Door middel van consultatie van belanghebbenden kan worden ingeschat welke gevolgen de beoogde winkelopening op zondag heeft voor de meer immateriële belangen. Hoe vaak wordt consultatie van belanghebbenden toegepast, zo vragen de leden van de fractie van de ChristenUnie? Op welke manier is het kabinet bereid deze consultaties van belanghebbenden te bevorderen?

De leden van de fractie van de ChristenUnie wijzen op de verschillende voorbeelden van oneigenlijk gebruik van de individuele ontheffing, zoals de winkelopenstelling op zondag op grond van in Nederland (vrijwel) onbekende feestdagen (artikel 4) of op grond van het aanmerken van de winkel als avondwinkel op zondag (artikel 3, vierde lid). Het minder tot toepassing verklaren van de toerismebepaling door gemeenten zou een toename in aanvragen voor de individuele ontheffing tot gevolg kunnen hebben, zo lezen de leden. Kan het kabinet nader toelichten wat op dit punt de vooruitzichten zijn en op basis van welke artikelen een toename in aanvragen wordt verwacht? Hoe wordt oneigenlijk gebruik van de individuele ontheffing tegengegaan? Hoe staat het kabinet tegenover de suggestie om winkels die op zondag als avondwinkel open gaan, ook door de week alleen in de avond open te laten zijn, zoals eind 2007 in Apeldoorn is besloten?
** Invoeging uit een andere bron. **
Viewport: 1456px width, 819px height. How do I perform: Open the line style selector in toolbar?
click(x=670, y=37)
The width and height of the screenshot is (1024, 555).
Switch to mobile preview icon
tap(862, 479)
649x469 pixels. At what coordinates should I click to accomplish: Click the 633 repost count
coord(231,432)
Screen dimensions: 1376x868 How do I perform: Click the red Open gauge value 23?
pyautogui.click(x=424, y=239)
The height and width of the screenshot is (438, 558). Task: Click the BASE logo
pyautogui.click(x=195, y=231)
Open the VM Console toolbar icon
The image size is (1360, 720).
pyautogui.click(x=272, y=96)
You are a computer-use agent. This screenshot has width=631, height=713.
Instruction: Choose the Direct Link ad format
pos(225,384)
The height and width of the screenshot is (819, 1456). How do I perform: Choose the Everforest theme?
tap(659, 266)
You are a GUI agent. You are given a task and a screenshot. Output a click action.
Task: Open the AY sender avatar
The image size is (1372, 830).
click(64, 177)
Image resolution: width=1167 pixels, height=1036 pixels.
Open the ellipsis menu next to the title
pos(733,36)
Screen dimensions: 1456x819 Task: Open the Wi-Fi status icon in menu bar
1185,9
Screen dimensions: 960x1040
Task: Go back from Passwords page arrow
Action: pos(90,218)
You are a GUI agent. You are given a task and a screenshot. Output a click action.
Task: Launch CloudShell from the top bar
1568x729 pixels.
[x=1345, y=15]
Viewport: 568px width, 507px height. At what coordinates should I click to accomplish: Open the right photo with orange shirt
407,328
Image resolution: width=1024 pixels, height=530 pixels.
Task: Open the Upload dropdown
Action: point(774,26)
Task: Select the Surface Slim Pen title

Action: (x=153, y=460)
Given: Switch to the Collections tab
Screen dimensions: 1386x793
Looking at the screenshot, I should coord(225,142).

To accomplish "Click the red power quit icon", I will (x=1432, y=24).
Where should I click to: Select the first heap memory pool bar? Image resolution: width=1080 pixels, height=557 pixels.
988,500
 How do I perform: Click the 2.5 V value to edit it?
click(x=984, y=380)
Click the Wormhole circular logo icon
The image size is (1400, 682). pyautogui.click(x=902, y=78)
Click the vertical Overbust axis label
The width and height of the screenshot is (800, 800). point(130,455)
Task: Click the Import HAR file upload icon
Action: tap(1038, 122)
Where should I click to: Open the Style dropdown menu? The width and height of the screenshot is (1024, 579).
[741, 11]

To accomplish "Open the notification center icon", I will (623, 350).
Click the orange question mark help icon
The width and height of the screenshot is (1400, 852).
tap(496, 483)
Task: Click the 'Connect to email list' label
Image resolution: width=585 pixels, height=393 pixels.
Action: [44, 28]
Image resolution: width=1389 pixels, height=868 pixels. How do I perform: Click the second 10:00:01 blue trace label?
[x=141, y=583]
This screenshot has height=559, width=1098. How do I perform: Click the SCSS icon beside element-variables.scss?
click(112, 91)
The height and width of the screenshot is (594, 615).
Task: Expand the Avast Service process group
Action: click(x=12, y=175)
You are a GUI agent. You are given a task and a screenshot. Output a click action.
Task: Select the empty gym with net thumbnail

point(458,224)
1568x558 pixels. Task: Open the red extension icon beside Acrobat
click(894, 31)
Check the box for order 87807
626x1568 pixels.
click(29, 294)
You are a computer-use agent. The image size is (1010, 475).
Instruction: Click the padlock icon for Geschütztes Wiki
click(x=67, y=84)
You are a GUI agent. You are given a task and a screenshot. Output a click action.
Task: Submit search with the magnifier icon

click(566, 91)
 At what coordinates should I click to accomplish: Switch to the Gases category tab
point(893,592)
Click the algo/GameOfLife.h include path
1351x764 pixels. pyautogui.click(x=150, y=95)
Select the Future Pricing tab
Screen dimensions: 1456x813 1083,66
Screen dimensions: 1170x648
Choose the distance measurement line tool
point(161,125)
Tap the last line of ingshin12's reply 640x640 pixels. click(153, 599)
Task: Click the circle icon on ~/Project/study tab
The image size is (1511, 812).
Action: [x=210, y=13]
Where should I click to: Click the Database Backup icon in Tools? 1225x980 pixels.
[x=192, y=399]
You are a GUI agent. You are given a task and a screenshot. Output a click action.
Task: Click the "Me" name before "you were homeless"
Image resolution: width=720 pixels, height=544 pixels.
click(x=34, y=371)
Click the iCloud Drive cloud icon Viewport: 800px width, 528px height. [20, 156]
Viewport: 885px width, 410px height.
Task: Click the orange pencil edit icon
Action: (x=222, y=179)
De Raad van State is van mening dat er inbreuk wordt gedaan op de Awb, door toevoeging van het tweede lid van artikel 10. Kan het kabinet motiveren waarom geen sprake is van een verstoring van het evenwicht tussen de decentrale wetgever en de rechter, zo vragen de leden van de fractie van de ChristenUnie?

Is het kabinet bereid de effecten van de wetswijziging te evalueren, zo vragen de leden van de fractie van de ChristenUnie? Verwacht het kabinet in de toekomst gebruik te moeten maken van de bestuurlijke aanwijzingsbevoegdheid en welke eventuele gevolgen zal zij hieraan verbinden?